O objetivo inicial da NLF era ganhar o apoio dos camponeses que vivem nas áreas rurais. De acordo com Mao Tsé-Tung, os camponeses foram para o mar em que a guerrilha precisava nadar: "sem o apoio constante e activa dos camponeses ... o fracasso é inevitável."

Quando o NLF entrou numa aldeia que obedeceu a um rigoroso código de comportamento. Todos os membros foram emitidos com uma série de "directivas". Estes incluíram: (1) Não fazer o que é susceptível de prejudicar a terra e as culturas ou estragar as casas e os pertences das pessoas, (2) Não insista em comprar ou pedir que as pessoas não estão dispostos a vender ou emprestar; (3) Nunca quebrar a nossa palavra, (4) Não fazer ou falar o que é susceptível de fazer as pessoas acreditarem que segurá-los por desacato; (5) Para ajudá-los no seu trabalho diário (colheita, buscar lenha, carregar água, costura, etc.) "

Três meses após ser eleito presidente em 1964, Lyndon B. Johnson lançou a Operação Rolling Thunder. O plano era destruir a economia do Vietnã do Norte e obrigá-la a parar de ajudar os guerrilheiros do sul. Bombardeio também foi dirigida contra o território controlado pelo NLF no sul do Vietnã. O plano era para a Operação Rolling Thunder para durar oito semanas, mas que durou pelos próximos três anos. Nesse tempo, os E.U. caiu 1 milhão de toneladas de bombas sobre o Vietnam.
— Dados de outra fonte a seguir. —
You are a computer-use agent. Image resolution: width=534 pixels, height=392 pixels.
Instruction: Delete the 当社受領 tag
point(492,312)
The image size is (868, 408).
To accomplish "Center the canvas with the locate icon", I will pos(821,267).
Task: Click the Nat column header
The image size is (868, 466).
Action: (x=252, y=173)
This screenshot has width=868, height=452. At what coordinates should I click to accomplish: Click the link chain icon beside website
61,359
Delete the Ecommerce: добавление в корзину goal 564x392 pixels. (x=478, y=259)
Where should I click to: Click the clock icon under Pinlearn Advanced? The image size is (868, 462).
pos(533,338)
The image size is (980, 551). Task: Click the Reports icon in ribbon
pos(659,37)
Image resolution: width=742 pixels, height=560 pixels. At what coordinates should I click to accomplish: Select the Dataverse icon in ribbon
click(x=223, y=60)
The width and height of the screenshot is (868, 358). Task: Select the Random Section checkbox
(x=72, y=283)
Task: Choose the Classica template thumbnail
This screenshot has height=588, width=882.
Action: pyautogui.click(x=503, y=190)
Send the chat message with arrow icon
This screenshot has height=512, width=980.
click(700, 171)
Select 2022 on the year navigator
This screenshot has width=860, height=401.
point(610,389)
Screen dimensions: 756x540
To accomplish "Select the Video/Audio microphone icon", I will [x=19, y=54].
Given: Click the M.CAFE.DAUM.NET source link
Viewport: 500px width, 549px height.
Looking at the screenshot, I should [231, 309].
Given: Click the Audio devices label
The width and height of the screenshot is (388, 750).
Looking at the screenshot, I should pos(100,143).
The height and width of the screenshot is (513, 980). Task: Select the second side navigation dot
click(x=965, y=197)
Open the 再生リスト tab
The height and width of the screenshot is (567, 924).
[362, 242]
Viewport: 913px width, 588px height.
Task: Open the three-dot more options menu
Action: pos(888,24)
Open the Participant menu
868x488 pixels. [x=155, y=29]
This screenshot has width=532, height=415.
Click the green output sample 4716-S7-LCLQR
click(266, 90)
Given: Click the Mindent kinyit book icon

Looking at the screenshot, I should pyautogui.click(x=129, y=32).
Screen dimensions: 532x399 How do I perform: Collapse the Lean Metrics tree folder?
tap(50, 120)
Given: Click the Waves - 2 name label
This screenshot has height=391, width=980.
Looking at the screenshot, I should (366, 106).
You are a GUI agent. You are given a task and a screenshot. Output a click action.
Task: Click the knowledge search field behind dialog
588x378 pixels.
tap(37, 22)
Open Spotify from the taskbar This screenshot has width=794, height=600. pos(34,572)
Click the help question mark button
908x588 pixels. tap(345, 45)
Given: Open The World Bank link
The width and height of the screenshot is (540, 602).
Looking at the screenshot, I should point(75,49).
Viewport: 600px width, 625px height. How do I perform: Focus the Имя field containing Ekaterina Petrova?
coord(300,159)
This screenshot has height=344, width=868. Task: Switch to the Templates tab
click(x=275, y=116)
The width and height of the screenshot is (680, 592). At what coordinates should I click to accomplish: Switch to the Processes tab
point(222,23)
Ho Chi Minh morreu em 1969.

Ahmadinejad diz que acordo com Brasil e Turquia abre nova era

O presidente iraniano, Mahmoud Ahmadinejad, insistiu neste domingo (23) em que o acordo para facilitar a troca nuclear assinado entre seu país, Turquia e Brasil é uma oportunidade para fortalecer a cooperação no mundo.

"Este documento significa o início de uma era nova nas relações políticas na arena internacional", disse Ahmadinejad durante uma conversa por telefone com o primeiro-ministro turco, Recep Tayyip Erdogan, citado pela agência local "Isna".

"Irã quer continuar com a colaboração e a interação com os países amigos para contribuir a uma nova atmosfera de justiça e cooperação", acrescentou.

Erdogan reiterou que seu país fará esforços para que a chamada "declaração de Teerã" consiga apoio das demais nações, assinalou a fonte.

O presidente Luiz Inácio Lula da Silva e o próprio Erdogan conseguiram na segunda-feira passada um compromisso escrito do Irã para que aceite trocar parte de seu combustível nuclear fora de seu território.

Troca de material
Segundo o acordo fechado, o Irã enviará 1.200 kg de urânio de baixo enriquecimento para a Turquia, que devolverá o material enriquecido para um reator de pesquisas do Irã.

Depois de até um ano, o Irã deverá receber 120 kg de urânio enriquecido a 20%. De acordo com o porta-voz do ministério das Relações Exteriores iraniano, o urânio enriquecido estará sob supervisão da Agência Internacional de Energia Atômica na Turquia.

Sanções
Apesar do acordo, o Departamento de Estado dos EUA afirmou que o projeto de novas sanções contra o Irã por conta de seu programa nuclear se mantém inalterado.

O governo americano disse que o programa fechado com a mediação de Brasil e Turquia é um passo positivo, mas o Irã ainda tem de demonstrar por atos que vai respeitar suas obrigações internacionais na questão nuclear.

"O Irã precisa tomar os passos necessários para assegurar à comunidade internacional que seu programa nuclear é voltado exclusivamente para propósitos pacíficos", disse o porta-voz da Casa Branca, Robert Gibbs, em um comunicado.

Polêmica
No ano passado, os Estados Unidos, a Rússia e a França propuseram retirar do Irã urânio com baixo grau de enriquecimento em troca de combustível com urânio enriquecido a 20%. A proposta era que o material fosse enviado para a Rússia e a França.

No entanto o Irã queria a troca de seu urânio pouco enriquecido por urânio mais enriquecido em pequenas quantidades e em seu próprio território, temendo a possibilidade de não receber de volta seu urânio.